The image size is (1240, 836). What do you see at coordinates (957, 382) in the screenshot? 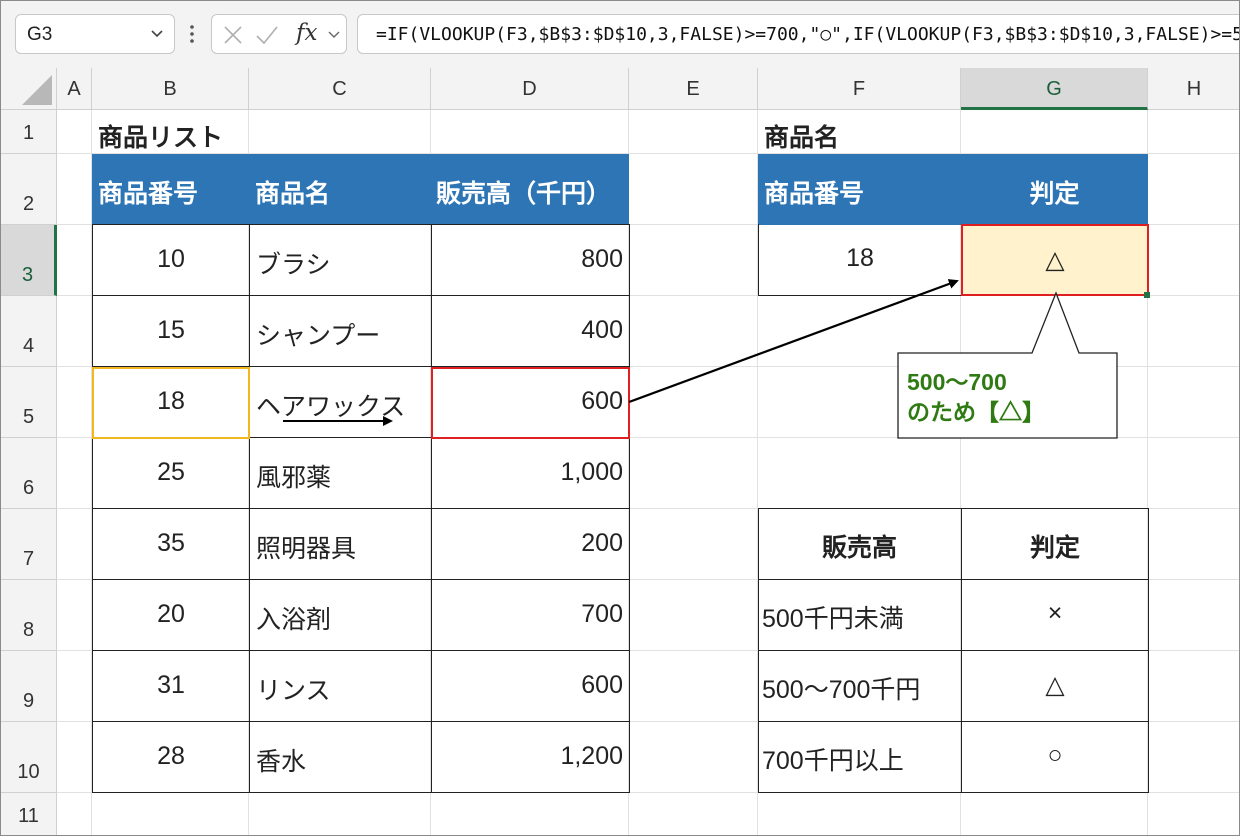
I see `callout-line-1: 500〜700` at bounding box center [957, 382].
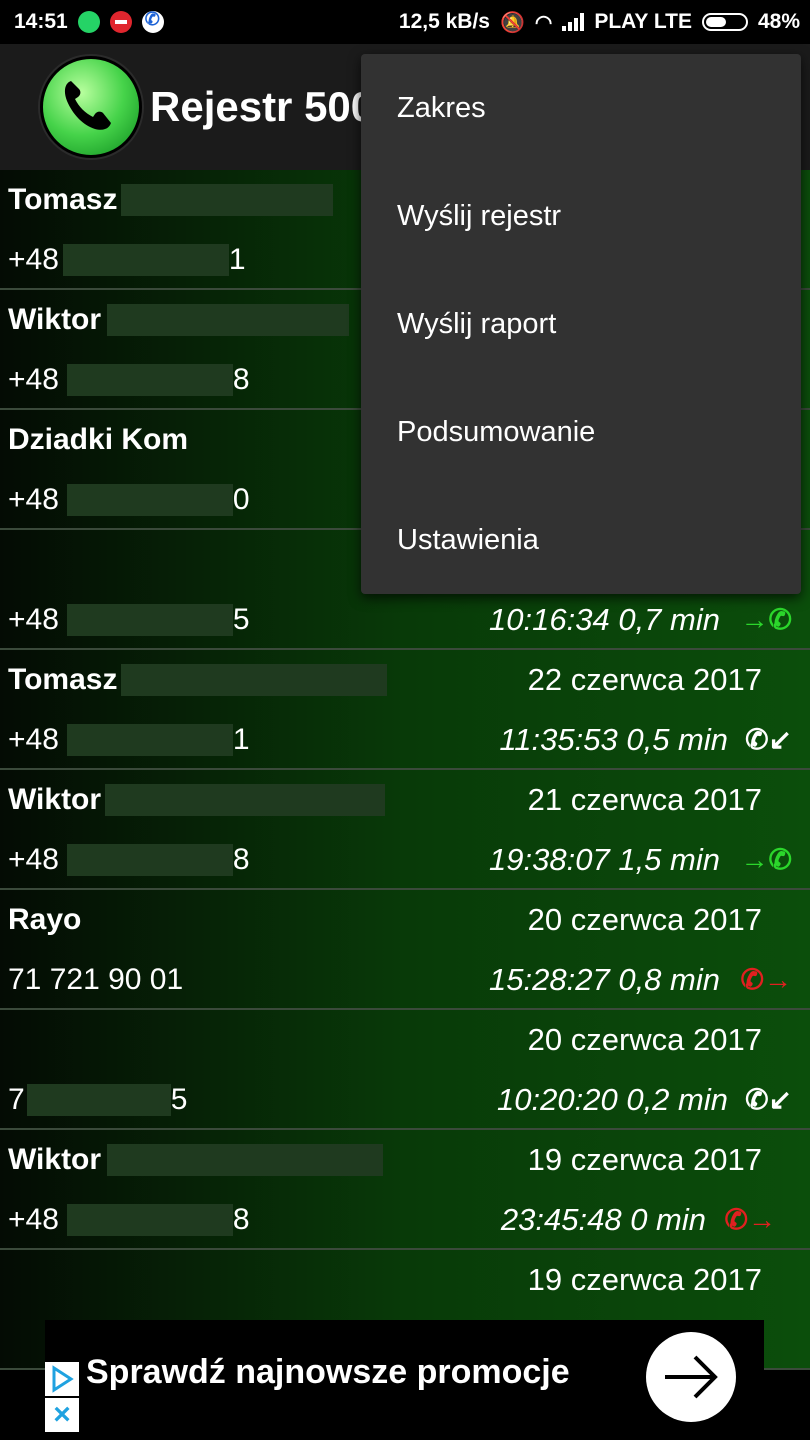  Describe the element at coordinates (41, 22) in the screenshot. I see `clock: 14:51` at that location.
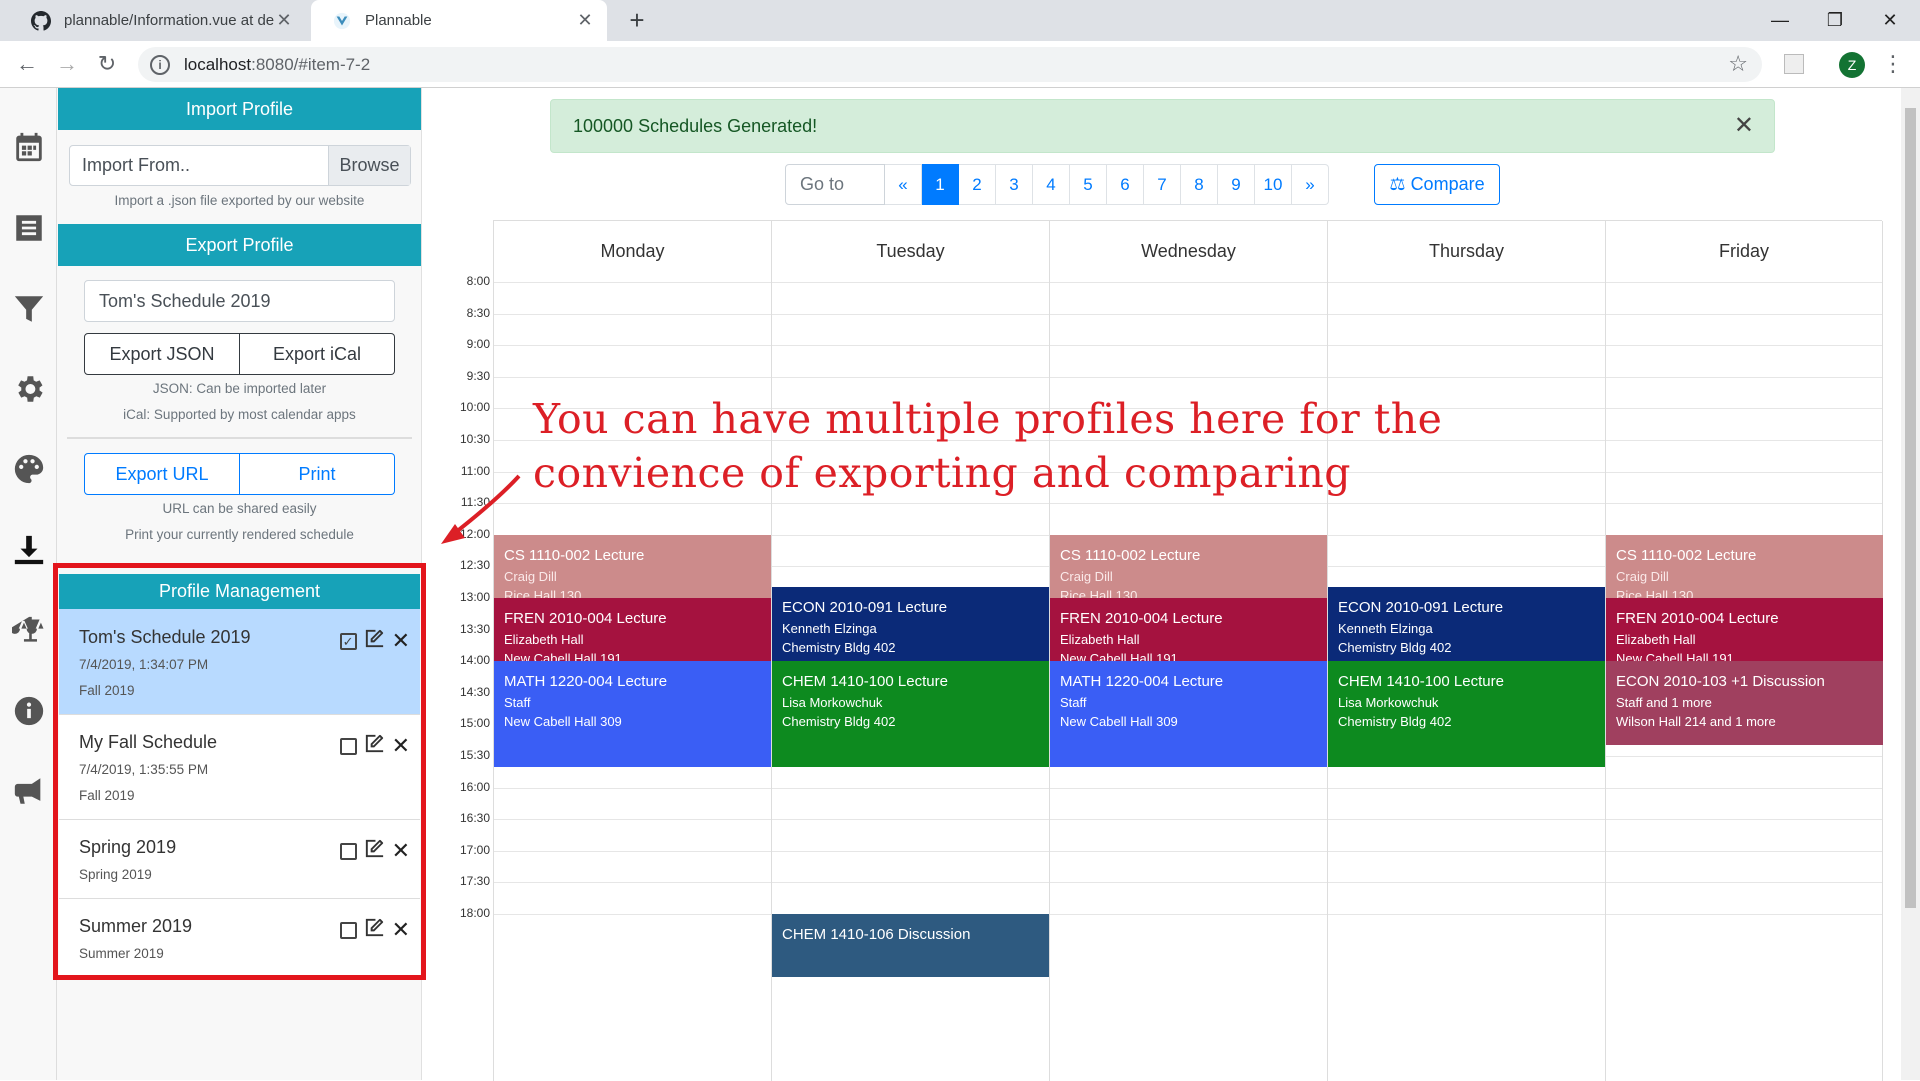 The height and width of the screenshot is (1081, 1920). Describe the element at coordinates (29, 550) in the screenshot. I see `download-icon` at that location.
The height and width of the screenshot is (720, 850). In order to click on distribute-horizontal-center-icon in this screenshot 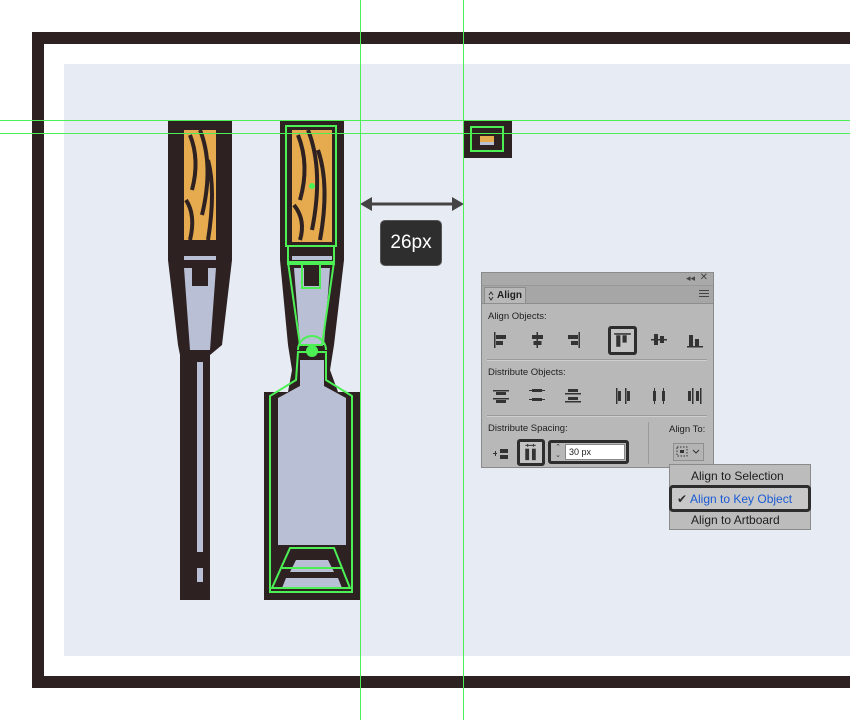, I will do `click(659, 396)`.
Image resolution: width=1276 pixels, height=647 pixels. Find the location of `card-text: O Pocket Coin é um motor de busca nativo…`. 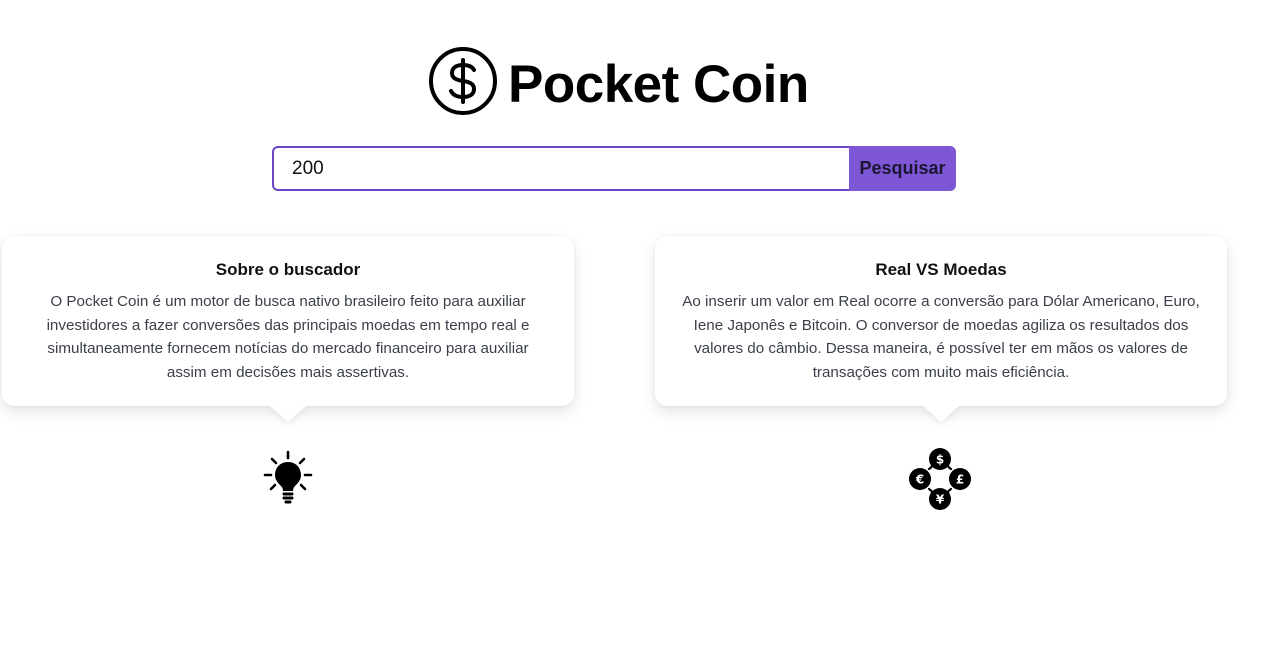

card-text: O Pocket Coin é um motor de busca nativo… is located at coordinates (288, 337).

## DIRECTIONS FOR THIS TASK
Could you express the listing, from the line containing "Image resolution: width=1276" through the end of the listing inclusive, as a Markdown table with the columns Row and Line, leaving out blank lines and any pictures?

## RESULT
| Row | Line |
|---|---|
| 1 | Image resolution: width=1276 pixels, height=647 pixels. Find the location of `card-text: O Pocket Coin é um motor de busca nativo…`.  |
| 2 | card-text: O Pocket Coin é um motor de busca nativo… is located at coordinates (288, 337). |